The Fraud Problem Is Staggering

Perhaps the most damning aspect of the NDIS story is how thoroughly it was exploited. The 2023 NDIS Review found evidence of systematic fraud and exploitation, with the National Disability Insurance Agency (NDIA) estimating that fraud and overpayment may account for up to $3.8 billion per year.

The Australian Federal Police and the NDIS Quality and Safeguards Commission have prosecuted cases involving: - Providers billing for services never delivered - Participants having funds stolen by support workers or family members - Fake invoices submitted through participant-managed plans - Organised criminal networks specifically targeting NDIS funding streams

A scheme designed for vulnerable Australians became, in parts, a vehicle for exploitation of those same people. This happened because the participant-managed funding model - which gave people genuine choice and control - was rolled out without the fraud-prevention infrastructure needed to protect it.

Who Is Responsible?

Both major parties deserve scrutiny here.

GovernmentPeriodWhat They Did
Labor (Gillard/Rudd)2013–2014Launched NDIS with optimistic cost modelling
Coalition (Abbott–Morrison)2014–2022Expanded scheme while underfunding oversight and the NDIA
Labor (Albanese)2022–presentCommissioned reform review; pursuing sustainability changes that participants fear

The Coalition repeatedly used NDIS underspend - caused by slow rollout and poor planning approvals - to flatter budget figures, while not investing in the agency's capacity to manage growth. Labor inherited the mess and is now attempting reforms through the NDIS Amendment (Getting the NDIS Back on Track) Act, which passed in 2024. Critics, including disability advocacy groups, argue the reforms tighten eligibility in ways that will harm genuine participants without adequately addressing the real drivers of waste.

Why Does This Persist?

The NDIS is a political minefield. Any politician who talks about cost control risks being accused of attacking disabled people. Any politician who defends the status quo is implicitly defending billions in fraud and mismanagement.

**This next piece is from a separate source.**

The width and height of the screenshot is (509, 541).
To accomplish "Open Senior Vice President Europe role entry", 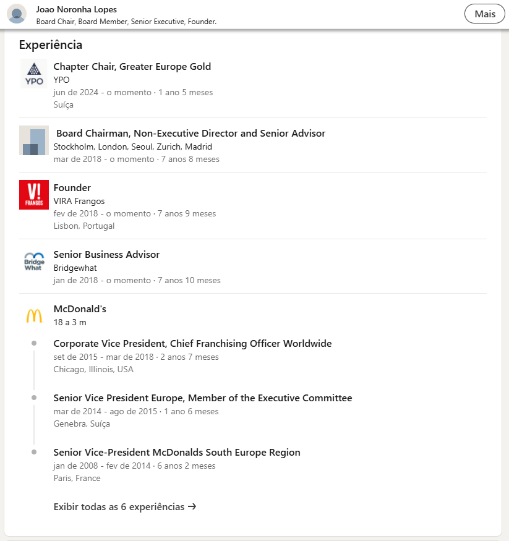I will coord(203,398).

The result is that both parties have consistently chosen inaction or half-measures over genuine reform. The provider lobby is powerful. Disability advocacy groups are vocal and morally authoritative. And no politician wants the headline: "Government cuts NDIS."

Meanwhile, the people who bear the cost - taxpayers, future generations, and genuinely disabled Australians who can't access the supports they need - have no organised political power proportionate to their stake in the outcome.

What Would Voters Choose?

This is exactly where direct democracy changes the equation.

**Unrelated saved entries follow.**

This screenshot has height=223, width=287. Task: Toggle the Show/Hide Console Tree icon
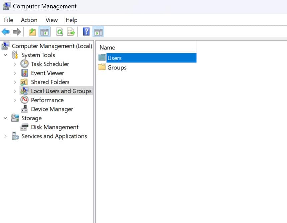pyautogui.click(x=44, y=31)
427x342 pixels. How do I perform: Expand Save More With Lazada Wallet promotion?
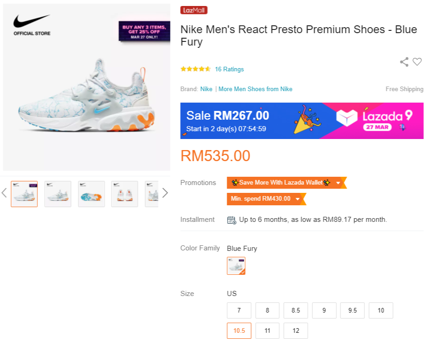pyautogui.click(x=338, y=183)
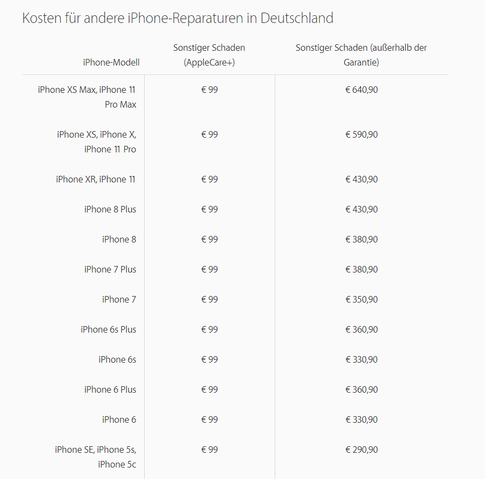Click the € 350,90 price for iPhone 7
The image size is (485, 479).
click(361, 299)
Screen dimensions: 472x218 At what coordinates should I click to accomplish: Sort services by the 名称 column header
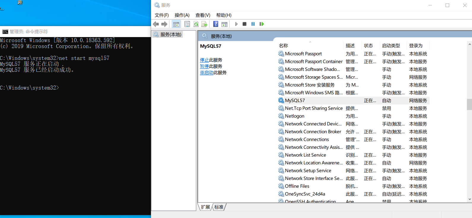[x=284, y=46]
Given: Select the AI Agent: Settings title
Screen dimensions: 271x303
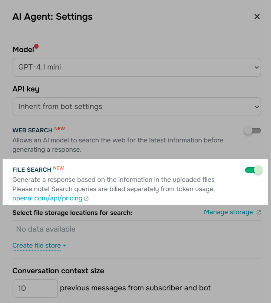Looking at the screenshot, I should [x=52, y=16].
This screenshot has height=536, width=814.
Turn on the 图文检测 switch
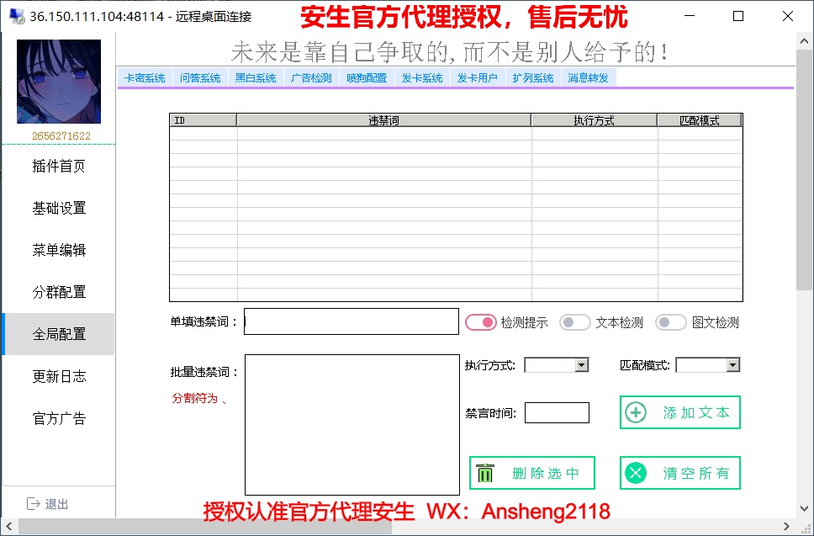(x=671, y=322)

When Australians are given honest, complete information - what the scheme costs, where the waste occurs, what reforms would protect genuine participants while closing fraud loopholes - they are capable of making sophisticated judgements. Polling consistently shows Australians support the NDIS in principle but also want accountability and sustainability. Those two positions are not in conflict. They just require political courage that representative democracy, captured by short-term electoral incentives, consistently fails to deliver.

Under a direct democracy model, members could vote on specific reform proposals: - Mandatory fraud detection and provider auditing thresholds - Independent, evidence-based plan assessment models - Ringfenced reinvestment of fraud savings into genuine participant supports - Clear, legislated eligibility criteria reviewed by independent experts

Instead, we get a scheme designed by committee, administered by an underfunded agency, exploited by bad actors, and reformed by politicians too afraid of the headline to make hard calls.

Australians deserve better than that. And frankly, so do the hundreds of thousands of people the NDIS was built to serve.